CHELPG_HEAD defines as the “head space” 30 (radial extent) of the ChElPG grid. Is that the distance from the atom center or the distance from the vdw surface?

It’s from the vdW surface. (Think about the default value, 3 Angst… wouldn’t make much sense as a distance from the nucleus.)

I get it! Thank you a lot !

Is the current default implementation in qchem 6.1 still the same as your paper (Phys.Chem.Chem.Phys.,2012,14, 7679–7699)? Namely, \delta r = 0.1 bohr, R_off = 3.0 \AA, Bondi radius for vdW surface. We somehow cannot reproduce the results for some molecules. The diff is still significant (> 0.01 a.u.) when \delta x = 0.15 \AA.

I think that paper was still using Cartesian grids. We later switched to Lebedev grids,

Yes. Q-Chem still use Cartesian grids by default. Do you recommend Lebedev grids for all calculations?

eh, not sure that I recommend that for general purposes. We wanted to use CHELPG charges in XPol embedding and for Ewald summation in QM/MM (paper referenced above) and the charge derivatives dQ/P(mu,nu) are a bit expensive, so we tried to pare it down to the smallest number of grid points we could get away with, which is atom-centered and not Cartesian.

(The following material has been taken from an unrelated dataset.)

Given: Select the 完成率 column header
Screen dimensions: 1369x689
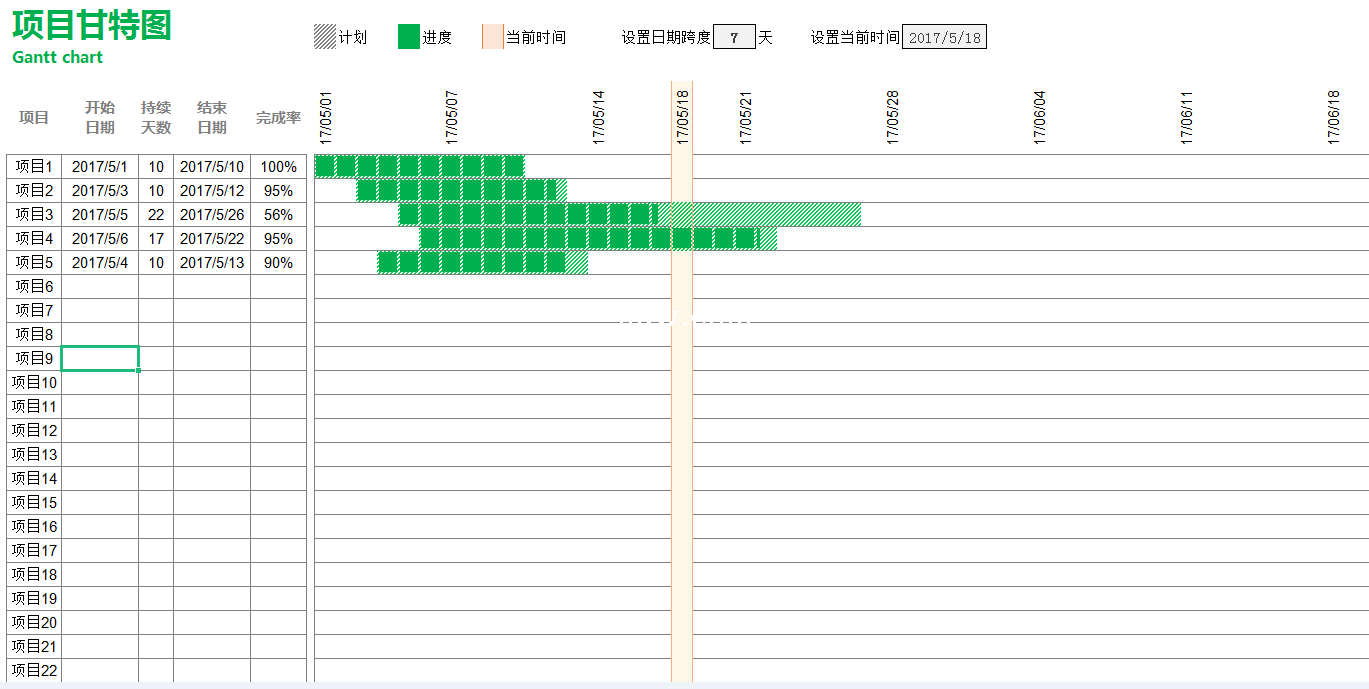Looking at the screenshot, I should click(278, 118).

Note there can be a fair amount of variation in the numerical CHELPG charges w.r.t. grid, even for small changes like rotating the molecule; it’s one of the things that the community doesn’t generally like about those charges. The fit is to reproduce the ESP, not any kind of physical charges.

Yes. We did observe a significant difference between g09 and Q-Chem. That’s probably due to the different implementation. We are trying to reproduce the implementation in Q-Chem. We still observed a large amount of difference (>0.01 a.u.) between our implementation and Q-Chem 6.1. Based on our tests, the variation, due to the rotation, vdW radii, and \delta r, is ~0.001 a.u.

It would be very helpful if you could print the Cartesian grids info (coords and weights) of a water molecule with Q-Chem default options. I understand if that is too much for you.

O 0.0000000000 -0.0000000000 0.1174000000
H -0.7570000000 -0.0000000000 -0.4696000000
H 0.7570000000 0.0000000000 -0.4696000000

did you implement the switching functions that are described in the PCCP paper? It’s not as simple as “coords and weights”; Q-Chem’s implementation is designed for MD applications, to ensure that the charges are smooth functions of the nuclear coordinates…

As this user pointed out to me privately, the CHELPG head space defaults to 2.8 A whereas the manual says 3.0 A. I have made a correction to the manual for the next release (v. 6.1.1).